▶ PASSAGE TO READ:
[Begin]

But the best thing is to keep them, it was meant to be otherwise he would never have found them


----------



## SamsterAndRocky (Jul 24, 2007)

i would keep them together too if i was u. they deserve to stay together.


----------



## CaptainFlow (May 16, 2007)

Good for you and your husband! Poor rats, I wonder who does these things? Yikes. 

I too think that you should keep them together- they're all adults, they might not take it well to be separated at this stage in their life. 

As for Craigslist... yeah there are some crazies, but if you just put a little time into doing a home visit, asking some basic questions (have you had rats before? What were their names? How old were they when they died?) and look for inconsistencies and hesitations that might indicate lying, you should be fine. I got Lola from Craigslist, it's a good tool if you take care with how you use it.


----------



## TheFuzzWhisperer (Mar 24, 2008)

poor babies!
it's good that your hubby found them.

I myself would keep them, but if you can't or just don't have enough room there are a few options. You can decide which one you want to keep, then after quarantine see if they get along with your other ones before you decide on keeping one. If not, then there's a bunch of different places you can use for adoption other than CL. Petfinder.com is pretty good, and there's a bunch of other rat specific rescues.

[End]

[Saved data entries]
[Begin]

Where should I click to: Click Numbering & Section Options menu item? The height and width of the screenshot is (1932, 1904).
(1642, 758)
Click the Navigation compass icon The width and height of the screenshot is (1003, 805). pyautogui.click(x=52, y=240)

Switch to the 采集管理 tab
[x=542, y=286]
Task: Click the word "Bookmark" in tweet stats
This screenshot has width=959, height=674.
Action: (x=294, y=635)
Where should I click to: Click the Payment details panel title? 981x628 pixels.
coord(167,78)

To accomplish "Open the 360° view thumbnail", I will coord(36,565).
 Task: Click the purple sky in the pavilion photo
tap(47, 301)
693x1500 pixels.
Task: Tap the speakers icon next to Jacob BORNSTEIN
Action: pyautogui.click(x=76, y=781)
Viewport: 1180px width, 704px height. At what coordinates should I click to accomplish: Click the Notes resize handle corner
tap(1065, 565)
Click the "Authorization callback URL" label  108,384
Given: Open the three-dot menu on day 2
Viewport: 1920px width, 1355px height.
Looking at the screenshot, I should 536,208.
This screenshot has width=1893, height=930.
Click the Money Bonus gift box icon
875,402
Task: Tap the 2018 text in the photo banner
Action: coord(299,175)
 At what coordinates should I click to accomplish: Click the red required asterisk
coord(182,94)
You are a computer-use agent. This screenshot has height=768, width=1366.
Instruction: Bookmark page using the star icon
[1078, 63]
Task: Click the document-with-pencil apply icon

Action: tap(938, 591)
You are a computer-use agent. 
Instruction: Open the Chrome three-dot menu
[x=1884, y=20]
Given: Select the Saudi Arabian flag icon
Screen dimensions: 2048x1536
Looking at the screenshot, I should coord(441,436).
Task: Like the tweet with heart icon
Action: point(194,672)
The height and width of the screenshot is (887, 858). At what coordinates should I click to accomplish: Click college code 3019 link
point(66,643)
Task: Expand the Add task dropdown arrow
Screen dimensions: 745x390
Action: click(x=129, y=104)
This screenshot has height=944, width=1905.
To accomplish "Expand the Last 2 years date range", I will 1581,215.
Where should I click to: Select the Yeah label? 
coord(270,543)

[End]

▶ CHALLENGE: Transcribe the forum thread about the rats found by a husband in full, reproducing every line without changes.

▶ OUTPUT OF THE TASK:
But the best thing is to keep them, it was meant to be otherwise he would never have found them


----------



## SamsterAndRocky (Jul 24, 2007)

i would keep them together too if i was u. they deserve to stay together.


----------



## CaptainFlow (May 16, 2007)

Good for you and your husband! Poor rats, I wonder who does these things? Yikes. 

I too think that you should keep them together- they're all adults, they might not take it well to be separated at this stage in their life. 

As for Craigslist... yeah there are some crazies, but if you just put a little time into doing a home visit, asking some basic questions (have you had rats before? What were their names? How old were they when they died?) and look for inconsistencies and hesitations that might indicate lying, you should be fine. I got Lola from Craigslist, it's a good tool if you take care with how you use it.


----------



## TheFuzzWhisperer (Mar 24, 2008)

poor babies!
it's good that your hubby found them.

I myself would keep them, but if you can't or just don't have enough room there are a few options. You can decide which one you want to keep, then after quarantine see if they get along with your other ones before you decide on keeping one. If not, then there's a bunch of different places you can use for adoption other than CL. Petfinder.com is pretty good, and there's a bunch of other rat specific rescues.